Uno de los mitos más extendidos es que un neumático puede reventar simplemente por el calor. Los expertos lo desmienten: un neumático en buen estado, con la presión correcta y sin daños, está preparado para soportar las temperaturas que se alcanzan en carretera. El verdadero peligro suele estar en una presión incorrecta, un deterioro o una pérdida lenta de aire, que pueden provocar un fallo mucho antes que una ola de calor.
¿Qué causa realmente un reventón?
Según los especialistas, la causa más frecuente es una pérdida de presión por un pinchazo o un daño que permite escapar el aire poco a poco. Muchas veces el conductor no se da cuenta, y al circular con baja presión, los flancos se flexionan en exceso, generan calor y deterioran la estructura interna hasta que se produce la rotura. También puede ocurrir por un impacto contra un bordillo o un bache severo. El calor solo hace que la presión aumente ligeramente, pero ese incremento es normal y no supone un riesgo por sí mismo.
La presión, clave para la seguridad

La recomendación unánime es comprobar la presión con los neumáticos en frío, al menos una vez al mes y siempre antes de un viaje largo. Hay que ajustarla a la carga que llevará el vehículo, ya que si viaja muy cargado, la presión debe ser mayor según las indicaciones del fabricante. Además, conviene inspeccionar el dibujo y los flancos en busca de cortes, deformaciones o desgastes irregulares. Un neumático con poca profundidad de dibujo pierde agarre y aumenta el riesgo de aquaplaning, especialmente en las tormentas típicas de verano.
¿Qué mira la ITV?
Muchos conductores creen que la ITV rechaza los neumáticos por su antigüedad, pero no es así. La normativa no establece una edad máxima. Lo que se evalúa es el estado: desgaste por debajo de 1,6 mm, grietas profundas, cortes, deformaciones o desprendimientos. El código de cuatro cifras que aparece en el lateral indica la semana y el año de fabricación, pero no es una fecha de caducidad.
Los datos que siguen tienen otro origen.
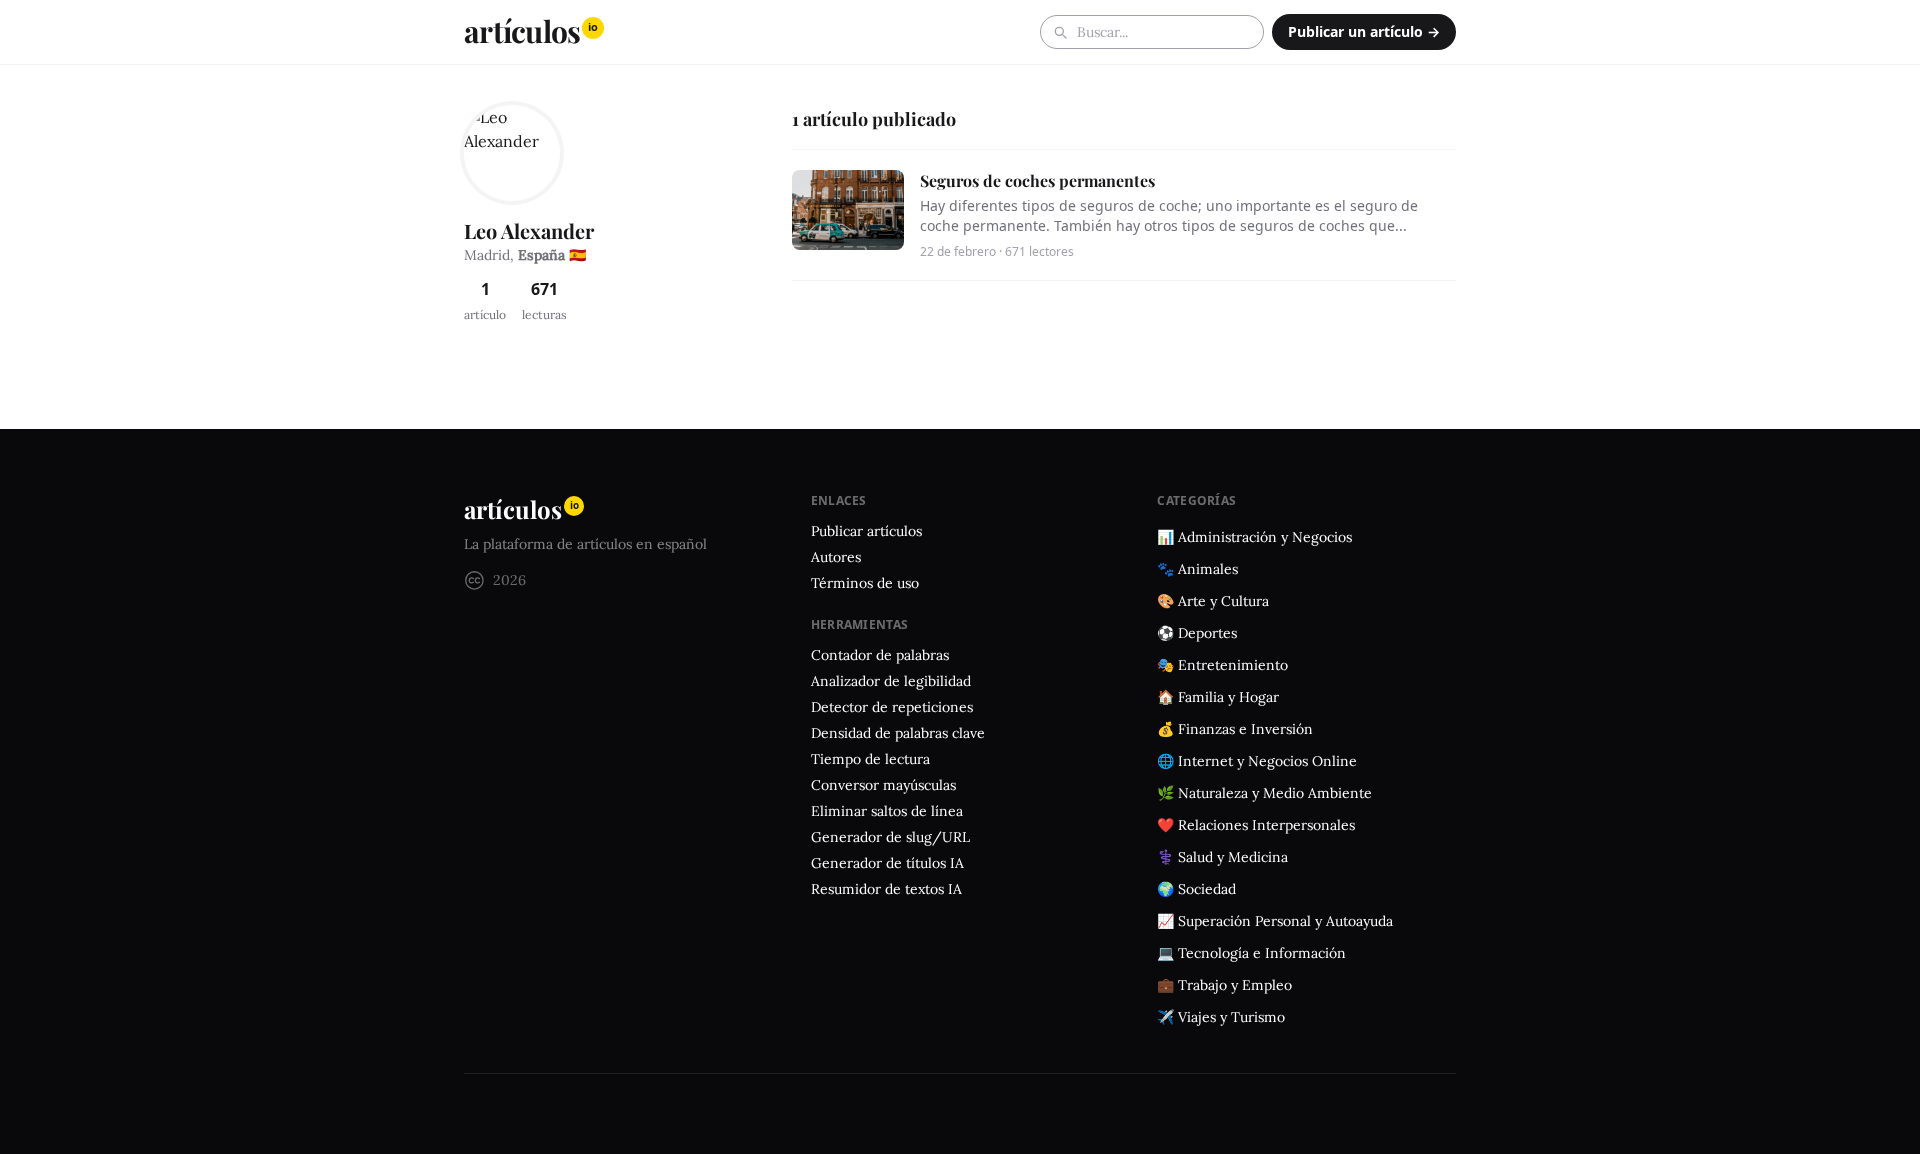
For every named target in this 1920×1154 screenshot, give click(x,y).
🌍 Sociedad (1196, 889)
Aun así, el caucho envejece con el tiempo, por lo que se recomienda revisar cuándo cambiar los neumáticos a partir de los cinco o seis años, aunque tengan dibujo suficiente.
Consejos para viajar seguro

- Comprobar la presión en frío y ajustarla a la carga.
- Revisar visualmente el estado de la banda de rodadura y los flancos.
- Asegurarse de que el dibujo tiene al menos 1,6 mm de profundidad.
- Evitar sobrecargar el vehículo y moderar la velocidad en horas de calor.
- Aparcar a la sombra siempre que sea posible.
En definitiva, el calor no es el enemigo de los neumáticos, sino el descuido. Un mantenimiento preventivo, con revisiones periódicas de presión y estado, es la mejor garantía para afrontar el verano con seguridad. Los fabricantes insisten en que un neumático en buen estado aguanta perfectamente las altas temperaturas, pero solo si se le presta la atención que requiere. Así que, antes de salir de vacaciones, dedica unos minutos a revisar las ruedas: puede marcar la diferencia entre un viaje tranquilo y un susto en la carretera.